Herr Gericke, Sie starten als Aufsteiger mit einem Auswärtsspiel in die Saison. Aufgeregt?
Natürlich, aber wir haben uns gut vorbereitet, die Mannschaft hat super mitgezogen. Allerdings wissen wir wie die meisten Mannschaften vor dem ersten Spiel nicht so richtig, wo wir stehen.
Was erwarten Sie sich vom Auftakt?
Ich schätze Werder als eine sehr starke Mannschaft ein. Der Stamm ist geblieben, und das Team wurde mit einigen jungen Spielern verstärkt, die auf der Sportschule in Potsdam technisch-taktisch sehr gut ausgebildet worden sind. Da etwas mitzunehmen wird schwer.
Was ist überhaupt möglich in dieser Saison?
Als Aufsteiger geht es für uns natürlich nur um den Klassenerhalt.
Dieses Ziel hat der Verein bereits zweimal in den vergangenen Jahren verpasst und ist nach dem Aufstieg in die Oberliga postwendend wieder abgestiegen ...
Das stimmt. Beim ersten Mal war ich verantwortlich als Trainer. Damals sind wir auch an Querelen innerhalb des Vereins gescheitert. Zum zweiten Mal, als Uwe Janke Trainer war, möchte ich mir kein Urteil erlauben.
Was wollen Sie anders machen, damit es diesmal mit dem Klassenerhalt klappt?
Wir haben keinen überragenden Spieler in unseren Reihen, der alle mitreißt. Deshalb werden wir es über das Team probieren. Zum Teambuilding war auch das Trainingslager an der Ostsee gedacht, damit alle zusammenrücken und wenn die ersten Misserfolge kommen, und die kommen zwangsläufig, nicht alle wieder den Kopf verlieren. Außerdem haben wir eine Taktikvorbereitung gemacht und dabei einige Dinge aus den vergangenen Jahren verändert.

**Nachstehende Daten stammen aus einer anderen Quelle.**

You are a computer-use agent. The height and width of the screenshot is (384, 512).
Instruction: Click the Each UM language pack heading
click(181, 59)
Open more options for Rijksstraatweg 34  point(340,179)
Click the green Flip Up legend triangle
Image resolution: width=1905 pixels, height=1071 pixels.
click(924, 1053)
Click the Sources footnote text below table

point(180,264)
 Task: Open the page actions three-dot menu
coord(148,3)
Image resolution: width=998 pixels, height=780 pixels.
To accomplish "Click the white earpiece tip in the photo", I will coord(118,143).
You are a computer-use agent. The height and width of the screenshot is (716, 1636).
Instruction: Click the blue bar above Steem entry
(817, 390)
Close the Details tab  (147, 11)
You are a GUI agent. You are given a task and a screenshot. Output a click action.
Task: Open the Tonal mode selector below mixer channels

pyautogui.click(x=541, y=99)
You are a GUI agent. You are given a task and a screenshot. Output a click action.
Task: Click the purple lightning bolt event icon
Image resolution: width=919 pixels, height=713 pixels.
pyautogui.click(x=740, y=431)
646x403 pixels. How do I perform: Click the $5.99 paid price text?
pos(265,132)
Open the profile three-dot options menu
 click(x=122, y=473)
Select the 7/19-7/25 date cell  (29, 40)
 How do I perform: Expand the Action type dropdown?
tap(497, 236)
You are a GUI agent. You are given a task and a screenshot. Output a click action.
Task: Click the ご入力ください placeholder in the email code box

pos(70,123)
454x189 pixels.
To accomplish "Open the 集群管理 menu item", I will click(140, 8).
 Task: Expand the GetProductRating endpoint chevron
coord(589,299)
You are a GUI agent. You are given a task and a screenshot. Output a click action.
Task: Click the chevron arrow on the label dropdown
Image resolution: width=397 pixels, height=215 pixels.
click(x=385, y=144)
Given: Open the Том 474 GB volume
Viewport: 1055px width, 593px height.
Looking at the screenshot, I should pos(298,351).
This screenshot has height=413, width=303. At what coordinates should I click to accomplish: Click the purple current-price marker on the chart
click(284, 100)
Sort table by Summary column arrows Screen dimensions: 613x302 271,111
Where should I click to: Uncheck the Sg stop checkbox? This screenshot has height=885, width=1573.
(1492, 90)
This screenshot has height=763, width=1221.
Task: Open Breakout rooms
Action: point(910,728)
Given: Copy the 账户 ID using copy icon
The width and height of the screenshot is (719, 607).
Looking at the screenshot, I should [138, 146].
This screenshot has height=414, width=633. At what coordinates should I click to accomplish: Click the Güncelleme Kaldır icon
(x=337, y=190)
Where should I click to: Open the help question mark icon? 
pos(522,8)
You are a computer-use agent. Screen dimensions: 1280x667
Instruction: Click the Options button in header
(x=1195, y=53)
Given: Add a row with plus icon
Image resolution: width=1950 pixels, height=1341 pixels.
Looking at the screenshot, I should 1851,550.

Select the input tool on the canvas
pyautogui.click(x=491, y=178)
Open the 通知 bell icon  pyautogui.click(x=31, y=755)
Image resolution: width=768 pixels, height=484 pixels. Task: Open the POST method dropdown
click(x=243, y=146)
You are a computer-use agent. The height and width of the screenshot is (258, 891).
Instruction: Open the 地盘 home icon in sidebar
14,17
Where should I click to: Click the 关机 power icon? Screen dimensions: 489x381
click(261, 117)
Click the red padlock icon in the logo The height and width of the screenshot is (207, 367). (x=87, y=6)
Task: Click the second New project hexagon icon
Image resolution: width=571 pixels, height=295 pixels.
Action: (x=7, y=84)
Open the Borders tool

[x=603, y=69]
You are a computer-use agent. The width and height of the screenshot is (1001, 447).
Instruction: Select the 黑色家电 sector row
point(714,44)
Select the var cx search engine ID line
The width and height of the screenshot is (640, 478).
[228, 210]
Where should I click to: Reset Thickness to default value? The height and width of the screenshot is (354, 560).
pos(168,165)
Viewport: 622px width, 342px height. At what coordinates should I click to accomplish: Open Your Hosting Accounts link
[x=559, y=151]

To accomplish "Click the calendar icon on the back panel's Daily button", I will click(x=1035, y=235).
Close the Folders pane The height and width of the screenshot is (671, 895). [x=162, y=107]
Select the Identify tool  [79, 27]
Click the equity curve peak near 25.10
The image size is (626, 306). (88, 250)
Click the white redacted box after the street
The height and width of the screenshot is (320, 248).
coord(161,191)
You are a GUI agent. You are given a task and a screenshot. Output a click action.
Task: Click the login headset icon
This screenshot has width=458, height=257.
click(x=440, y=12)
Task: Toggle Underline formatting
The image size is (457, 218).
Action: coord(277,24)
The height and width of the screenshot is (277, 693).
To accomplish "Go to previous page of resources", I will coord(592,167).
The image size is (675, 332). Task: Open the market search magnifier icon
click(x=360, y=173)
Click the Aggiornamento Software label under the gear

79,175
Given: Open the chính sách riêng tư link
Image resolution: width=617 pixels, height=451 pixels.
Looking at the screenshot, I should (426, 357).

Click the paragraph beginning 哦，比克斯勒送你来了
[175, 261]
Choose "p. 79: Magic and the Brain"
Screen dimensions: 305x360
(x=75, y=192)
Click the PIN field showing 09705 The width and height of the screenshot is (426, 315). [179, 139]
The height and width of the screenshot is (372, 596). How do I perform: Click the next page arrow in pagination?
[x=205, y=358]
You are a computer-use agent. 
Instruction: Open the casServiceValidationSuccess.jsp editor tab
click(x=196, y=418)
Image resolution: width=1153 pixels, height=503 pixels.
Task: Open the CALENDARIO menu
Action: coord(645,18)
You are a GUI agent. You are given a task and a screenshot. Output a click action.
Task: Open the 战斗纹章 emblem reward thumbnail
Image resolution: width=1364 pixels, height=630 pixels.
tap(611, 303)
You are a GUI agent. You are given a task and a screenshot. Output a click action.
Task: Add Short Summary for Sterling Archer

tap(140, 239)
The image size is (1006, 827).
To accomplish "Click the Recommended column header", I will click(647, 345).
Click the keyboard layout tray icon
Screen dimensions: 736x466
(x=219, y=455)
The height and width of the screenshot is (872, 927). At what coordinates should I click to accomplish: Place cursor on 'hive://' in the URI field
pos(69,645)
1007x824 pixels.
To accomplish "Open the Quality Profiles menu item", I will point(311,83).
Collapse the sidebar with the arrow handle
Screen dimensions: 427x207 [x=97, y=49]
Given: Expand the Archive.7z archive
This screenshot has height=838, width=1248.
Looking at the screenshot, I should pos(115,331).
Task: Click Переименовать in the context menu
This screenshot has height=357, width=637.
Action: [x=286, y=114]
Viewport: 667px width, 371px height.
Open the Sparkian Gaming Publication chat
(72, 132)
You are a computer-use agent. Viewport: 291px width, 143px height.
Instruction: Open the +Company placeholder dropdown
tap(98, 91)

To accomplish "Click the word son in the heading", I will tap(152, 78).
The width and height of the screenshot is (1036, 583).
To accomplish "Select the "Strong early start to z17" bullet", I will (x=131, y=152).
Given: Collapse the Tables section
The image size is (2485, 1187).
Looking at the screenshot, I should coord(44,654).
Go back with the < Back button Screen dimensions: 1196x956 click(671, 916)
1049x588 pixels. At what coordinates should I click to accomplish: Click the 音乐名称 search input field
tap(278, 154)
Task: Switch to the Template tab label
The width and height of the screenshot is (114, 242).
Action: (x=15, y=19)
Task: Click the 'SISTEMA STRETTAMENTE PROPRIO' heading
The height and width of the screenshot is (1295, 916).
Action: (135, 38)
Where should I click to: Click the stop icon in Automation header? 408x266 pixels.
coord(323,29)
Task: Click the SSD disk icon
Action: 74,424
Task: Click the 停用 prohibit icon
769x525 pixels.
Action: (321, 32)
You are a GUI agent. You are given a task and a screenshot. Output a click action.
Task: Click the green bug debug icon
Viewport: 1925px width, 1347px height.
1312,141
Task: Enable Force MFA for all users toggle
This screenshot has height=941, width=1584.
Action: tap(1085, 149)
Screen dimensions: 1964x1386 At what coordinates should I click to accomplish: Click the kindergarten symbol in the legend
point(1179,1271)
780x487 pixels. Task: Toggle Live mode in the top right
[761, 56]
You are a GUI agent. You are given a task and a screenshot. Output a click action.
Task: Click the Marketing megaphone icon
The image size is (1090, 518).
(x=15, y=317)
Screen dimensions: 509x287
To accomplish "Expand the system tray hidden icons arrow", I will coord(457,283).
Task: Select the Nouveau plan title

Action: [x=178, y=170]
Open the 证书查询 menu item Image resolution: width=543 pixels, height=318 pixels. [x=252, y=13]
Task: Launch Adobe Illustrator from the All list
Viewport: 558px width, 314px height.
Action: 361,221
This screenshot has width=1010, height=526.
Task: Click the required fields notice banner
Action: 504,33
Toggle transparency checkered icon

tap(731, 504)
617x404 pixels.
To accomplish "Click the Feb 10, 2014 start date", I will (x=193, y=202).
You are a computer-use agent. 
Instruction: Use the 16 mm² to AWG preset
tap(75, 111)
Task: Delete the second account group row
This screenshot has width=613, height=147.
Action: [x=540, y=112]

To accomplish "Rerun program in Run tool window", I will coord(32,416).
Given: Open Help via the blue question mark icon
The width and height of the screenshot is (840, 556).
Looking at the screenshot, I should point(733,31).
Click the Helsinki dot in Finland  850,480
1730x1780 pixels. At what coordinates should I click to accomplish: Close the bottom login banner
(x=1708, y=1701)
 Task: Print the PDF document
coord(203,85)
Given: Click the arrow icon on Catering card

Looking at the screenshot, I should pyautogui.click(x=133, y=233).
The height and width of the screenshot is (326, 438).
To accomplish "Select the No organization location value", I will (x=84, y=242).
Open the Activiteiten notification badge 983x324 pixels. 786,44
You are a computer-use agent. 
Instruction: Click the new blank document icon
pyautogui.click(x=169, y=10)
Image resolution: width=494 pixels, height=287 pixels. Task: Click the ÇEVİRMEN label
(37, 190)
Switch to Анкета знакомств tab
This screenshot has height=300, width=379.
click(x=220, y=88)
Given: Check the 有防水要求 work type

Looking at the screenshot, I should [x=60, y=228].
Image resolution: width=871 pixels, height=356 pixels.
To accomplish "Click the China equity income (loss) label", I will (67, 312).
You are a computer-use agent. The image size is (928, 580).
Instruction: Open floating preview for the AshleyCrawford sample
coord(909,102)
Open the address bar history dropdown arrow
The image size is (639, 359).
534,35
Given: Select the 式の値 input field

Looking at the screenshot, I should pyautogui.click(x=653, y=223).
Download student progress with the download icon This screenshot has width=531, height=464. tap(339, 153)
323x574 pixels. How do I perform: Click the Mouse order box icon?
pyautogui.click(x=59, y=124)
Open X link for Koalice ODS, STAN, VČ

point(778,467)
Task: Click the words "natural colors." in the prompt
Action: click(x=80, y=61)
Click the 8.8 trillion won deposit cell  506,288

Was kam man sich darunter vorstellen?
Naja, ich will ja nicht zu viel verraten, aber wir haben zum Beispiel neue Auslösehandlungen eingeübt sowohl gegen defensive 6:0-Abwehrreihen als auch gegen offensivere Deckungsvarianten wie 5:1 oder 4:2 und hoffen damit den Gegner zu überraschen. Aber Gewissheit, ob es klappt, haben wir erst im Spiel.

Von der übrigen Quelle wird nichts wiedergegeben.